▸ **Entries supplied**
+---+

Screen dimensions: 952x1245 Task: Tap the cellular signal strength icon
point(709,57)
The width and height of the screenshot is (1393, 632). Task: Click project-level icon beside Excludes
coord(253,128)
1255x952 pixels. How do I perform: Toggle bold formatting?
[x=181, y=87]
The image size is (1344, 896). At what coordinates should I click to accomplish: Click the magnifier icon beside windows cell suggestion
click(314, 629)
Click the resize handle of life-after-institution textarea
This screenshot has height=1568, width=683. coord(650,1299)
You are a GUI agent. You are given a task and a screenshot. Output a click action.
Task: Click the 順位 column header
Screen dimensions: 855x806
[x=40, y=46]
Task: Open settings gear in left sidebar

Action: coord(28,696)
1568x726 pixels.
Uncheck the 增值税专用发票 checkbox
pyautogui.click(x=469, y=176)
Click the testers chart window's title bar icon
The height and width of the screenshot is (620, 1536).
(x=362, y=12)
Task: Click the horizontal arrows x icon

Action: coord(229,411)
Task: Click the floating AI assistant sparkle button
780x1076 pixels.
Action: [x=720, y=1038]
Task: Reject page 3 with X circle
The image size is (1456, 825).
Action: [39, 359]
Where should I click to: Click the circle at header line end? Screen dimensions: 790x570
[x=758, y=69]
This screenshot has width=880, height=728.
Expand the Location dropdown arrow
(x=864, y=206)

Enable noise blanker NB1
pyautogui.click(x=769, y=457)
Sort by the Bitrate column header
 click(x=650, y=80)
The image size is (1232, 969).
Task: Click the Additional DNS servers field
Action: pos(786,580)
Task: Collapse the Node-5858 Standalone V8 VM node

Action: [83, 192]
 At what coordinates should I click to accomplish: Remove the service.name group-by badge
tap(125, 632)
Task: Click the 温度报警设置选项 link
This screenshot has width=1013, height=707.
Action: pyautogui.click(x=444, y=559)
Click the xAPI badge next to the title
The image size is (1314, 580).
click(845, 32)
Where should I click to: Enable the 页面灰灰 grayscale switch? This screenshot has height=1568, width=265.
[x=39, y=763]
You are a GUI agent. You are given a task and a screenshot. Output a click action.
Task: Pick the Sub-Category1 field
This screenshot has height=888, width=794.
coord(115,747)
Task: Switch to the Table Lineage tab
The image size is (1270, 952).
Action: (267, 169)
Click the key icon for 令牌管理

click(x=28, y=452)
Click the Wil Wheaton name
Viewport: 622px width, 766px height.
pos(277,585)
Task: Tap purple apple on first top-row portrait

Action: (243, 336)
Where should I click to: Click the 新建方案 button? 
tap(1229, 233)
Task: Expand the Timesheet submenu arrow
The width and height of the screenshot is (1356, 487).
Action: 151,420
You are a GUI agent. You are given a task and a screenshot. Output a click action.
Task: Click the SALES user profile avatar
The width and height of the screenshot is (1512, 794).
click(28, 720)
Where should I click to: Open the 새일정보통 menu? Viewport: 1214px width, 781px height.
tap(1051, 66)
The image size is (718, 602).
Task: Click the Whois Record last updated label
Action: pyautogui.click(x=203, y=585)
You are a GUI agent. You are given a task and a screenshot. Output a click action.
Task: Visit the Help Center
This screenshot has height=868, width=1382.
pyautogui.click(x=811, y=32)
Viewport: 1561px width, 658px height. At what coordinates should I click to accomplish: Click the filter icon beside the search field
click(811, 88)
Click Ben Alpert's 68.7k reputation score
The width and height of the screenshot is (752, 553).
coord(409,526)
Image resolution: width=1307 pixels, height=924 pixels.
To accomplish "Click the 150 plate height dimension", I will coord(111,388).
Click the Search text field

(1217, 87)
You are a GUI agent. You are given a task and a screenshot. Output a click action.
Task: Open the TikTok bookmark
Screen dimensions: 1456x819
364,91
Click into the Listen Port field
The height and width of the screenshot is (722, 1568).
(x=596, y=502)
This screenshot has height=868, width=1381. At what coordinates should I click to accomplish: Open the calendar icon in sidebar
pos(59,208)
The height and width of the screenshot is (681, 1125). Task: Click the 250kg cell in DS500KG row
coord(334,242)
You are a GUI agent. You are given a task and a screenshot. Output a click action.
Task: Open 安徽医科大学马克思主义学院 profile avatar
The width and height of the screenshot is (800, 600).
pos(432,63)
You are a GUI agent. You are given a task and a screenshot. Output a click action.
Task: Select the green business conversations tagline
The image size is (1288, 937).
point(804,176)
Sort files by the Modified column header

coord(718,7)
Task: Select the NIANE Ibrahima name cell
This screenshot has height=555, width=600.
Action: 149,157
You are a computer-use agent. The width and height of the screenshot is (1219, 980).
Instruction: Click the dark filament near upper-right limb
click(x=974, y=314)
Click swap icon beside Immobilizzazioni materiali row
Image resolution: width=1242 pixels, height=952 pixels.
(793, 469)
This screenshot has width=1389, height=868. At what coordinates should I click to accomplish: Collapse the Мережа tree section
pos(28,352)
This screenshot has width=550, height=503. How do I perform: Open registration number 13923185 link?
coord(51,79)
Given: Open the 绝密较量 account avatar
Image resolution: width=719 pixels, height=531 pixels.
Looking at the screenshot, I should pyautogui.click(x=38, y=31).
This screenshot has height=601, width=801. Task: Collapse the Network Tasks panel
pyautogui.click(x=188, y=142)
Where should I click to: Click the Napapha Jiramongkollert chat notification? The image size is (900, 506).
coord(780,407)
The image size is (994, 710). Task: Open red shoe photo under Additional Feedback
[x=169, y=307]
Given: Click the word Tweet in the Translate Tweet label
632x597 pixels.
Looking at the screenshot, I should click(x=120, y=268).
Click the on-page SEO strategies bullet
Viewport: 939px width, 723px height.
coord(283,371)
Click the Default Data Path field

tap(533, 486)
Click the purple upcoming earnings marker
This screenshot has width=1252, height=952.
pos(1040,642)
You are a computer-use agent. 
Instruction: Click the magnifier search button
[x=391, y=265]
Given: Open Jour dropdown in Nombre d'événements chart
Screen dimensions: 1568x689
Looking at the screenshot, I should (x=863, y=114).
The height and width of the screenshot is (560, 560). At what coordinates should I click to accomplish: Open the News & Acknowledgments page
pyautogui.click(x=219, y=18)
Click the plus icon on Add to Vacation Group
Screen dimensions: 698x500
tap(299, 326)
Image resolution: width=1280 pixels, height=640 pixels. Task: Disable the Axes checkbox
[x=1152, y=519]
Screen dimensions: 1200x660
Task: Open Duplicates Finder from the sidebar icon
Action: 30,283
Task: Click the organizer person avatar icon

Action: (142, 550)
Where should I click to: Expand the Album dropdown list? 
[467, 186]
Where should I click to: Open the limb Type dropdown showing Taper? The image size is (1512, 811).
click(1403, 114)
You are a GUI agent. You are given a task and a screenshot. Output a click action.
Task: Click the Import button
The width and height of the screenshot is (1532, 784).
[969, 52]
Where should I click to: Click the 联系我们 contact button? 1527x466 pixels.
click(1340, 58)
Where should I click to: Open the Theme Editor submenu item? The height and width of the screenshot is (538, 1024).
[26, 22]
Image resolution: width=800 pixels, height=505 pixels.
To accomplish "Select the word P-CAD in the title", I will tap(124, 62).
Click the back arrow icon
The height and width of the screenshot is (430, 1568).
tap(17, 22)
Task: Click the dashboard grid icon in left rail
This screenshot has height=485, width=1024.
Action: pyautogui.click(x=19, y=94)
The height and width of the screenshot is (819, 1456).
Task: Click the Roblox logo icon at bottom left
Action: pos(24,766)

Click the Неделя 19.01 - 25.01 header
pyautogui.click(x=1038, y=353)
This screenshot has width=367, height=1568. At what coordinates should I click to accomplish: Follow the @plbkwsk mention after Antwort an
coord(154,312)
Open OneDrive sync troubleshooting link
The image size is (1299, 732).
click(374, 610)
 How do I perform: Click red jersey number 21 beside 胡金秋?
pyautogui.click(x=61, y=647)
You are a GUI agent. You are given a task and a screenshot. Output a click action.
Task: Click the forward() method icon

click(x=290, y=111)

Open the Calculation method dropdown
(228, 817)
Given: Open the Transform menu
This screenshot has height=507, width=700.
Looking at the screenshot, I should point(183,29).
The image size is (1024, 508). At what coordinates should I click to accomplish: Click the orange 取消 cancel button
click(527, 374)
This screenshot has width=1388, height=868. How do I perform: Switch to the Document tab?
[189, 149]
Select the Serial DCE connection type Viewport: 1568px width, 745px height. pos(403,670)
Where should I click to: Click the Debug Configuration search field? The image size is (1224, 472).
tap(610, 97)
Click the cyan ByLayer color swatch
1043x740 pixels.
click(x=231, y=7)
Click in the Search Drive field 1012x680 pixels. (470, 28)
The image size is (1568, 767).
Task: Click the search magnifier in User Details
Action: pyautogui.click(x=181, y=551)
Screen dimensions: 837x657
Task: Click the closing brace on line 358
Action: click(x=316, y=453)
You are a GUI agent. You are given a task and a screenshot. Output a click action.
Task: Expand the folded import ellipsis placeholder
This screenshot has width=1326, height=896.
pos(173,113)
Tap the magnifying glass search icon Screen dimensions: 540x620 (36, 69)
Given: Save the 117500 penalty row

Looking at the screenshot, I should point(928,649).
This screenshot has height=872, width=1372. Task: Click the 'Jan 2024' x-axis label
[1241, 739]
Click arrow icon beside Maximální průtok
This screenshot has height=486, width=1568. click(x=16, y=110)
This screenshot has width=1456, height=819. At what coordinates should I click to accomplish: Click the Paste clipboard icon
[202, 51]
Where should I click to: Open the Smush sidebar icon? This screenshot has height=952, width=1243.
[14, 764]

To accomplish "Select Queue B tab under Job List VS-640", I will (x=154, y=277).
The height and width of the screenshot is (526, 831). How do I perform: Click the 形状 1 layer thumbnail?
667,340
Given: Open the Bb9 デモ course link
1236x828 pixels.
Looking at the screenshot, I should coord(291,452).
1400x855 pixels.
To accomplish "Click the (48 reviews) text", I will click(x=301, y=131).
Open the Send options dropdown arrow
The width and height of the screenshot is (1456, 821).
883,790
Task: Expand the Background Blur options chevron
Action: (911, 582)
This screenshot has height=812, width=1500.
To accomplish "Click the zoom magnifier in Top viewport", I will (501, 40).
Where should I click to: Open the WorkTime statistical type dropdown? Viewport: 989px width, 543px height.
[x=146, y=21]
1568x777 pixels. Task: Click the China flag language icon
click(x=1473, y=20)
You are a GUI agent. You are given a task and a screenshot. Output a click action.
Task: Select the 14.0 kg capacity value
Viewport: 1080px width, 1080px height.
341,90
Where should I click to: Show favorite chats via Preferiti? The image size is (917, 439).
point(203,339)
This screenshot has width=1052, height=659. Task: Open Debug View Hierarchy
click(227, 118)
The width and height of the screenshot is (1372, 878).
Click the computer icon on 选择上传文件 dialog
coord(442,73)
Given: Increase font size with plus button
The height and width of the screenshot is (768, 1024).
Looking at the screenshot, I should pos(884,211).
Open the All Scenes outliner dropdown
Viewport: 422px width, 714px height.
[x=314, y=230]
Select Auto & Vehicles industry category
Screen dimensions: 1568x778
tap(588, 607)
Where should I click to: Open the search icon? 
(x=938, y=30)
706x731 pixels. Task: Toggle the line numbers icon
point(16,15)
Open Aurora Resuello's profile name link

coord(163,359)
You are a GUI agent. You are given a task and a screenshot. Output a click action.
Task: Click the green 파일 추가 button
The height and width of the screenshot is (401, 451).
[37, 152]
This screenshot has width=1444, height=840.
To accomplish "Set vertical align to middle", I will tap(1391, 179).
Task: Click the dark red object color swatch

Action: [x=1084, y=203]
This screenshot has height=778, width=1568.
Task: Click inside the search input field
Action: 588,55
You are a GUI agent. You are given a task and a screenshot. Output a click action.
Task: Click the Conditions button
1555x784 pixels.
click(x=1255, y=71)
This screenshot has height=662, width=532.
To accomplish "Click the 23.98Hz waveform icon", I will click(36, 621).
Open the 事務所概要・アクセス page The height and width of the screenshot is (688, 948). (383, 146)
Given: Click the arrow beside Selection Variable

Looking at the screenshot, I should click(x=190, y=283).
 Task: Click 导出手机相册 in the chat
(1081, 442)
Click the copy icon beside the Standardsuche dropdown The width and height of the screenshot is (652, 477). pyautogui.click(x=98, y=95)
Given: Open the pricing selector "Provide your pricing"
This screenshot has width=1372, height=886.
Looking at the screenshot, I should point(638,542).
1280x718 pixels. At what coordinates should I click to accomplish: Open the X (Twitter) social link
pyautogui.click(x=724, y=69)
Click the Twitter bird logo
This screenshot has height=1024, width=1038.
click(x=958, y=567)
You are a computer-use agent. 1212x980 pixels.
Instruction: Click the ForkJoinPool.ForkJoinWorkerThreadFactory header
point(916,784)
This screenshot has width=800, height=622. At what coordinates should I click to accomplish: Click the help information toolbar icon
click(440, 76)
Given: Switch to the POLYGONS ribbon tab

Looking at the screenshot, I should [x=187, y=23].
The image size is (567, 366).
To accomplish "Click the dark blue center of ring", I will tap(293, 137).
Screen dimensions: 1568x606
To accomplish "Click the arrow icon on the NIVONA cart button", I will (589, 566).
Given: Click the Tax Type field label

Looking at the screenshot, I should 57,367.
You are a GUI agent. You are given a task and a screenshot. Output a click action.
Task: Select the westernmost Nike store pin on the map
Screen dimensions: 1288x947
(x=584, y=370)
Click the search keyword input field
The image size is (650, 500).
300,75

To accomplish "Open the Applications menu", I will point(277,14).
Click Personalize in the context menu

+---+

Lay out the rows from the line with "Where should I click to: Click the Napapha" to the line with "Looking at the screenshot, I should click(x=120, y=268)." as a JSON list of strings, one string per line, skipping blank lines.

[
  "Where should I click to: Click the Napapha Jiramongkollert chat notification? The image size is (900, 506).",
  "coord(780,407)",
  "The image size is (994, 710). Task: Open red shoe photo under Additional Feedback",
  "[x=169, y=307]",
  "Given: Click the word Tweet in the Translate Tweet label",
  "632x597 pixels.",
  "Looking at the screenshot, I should click(x=120, y=268)."
]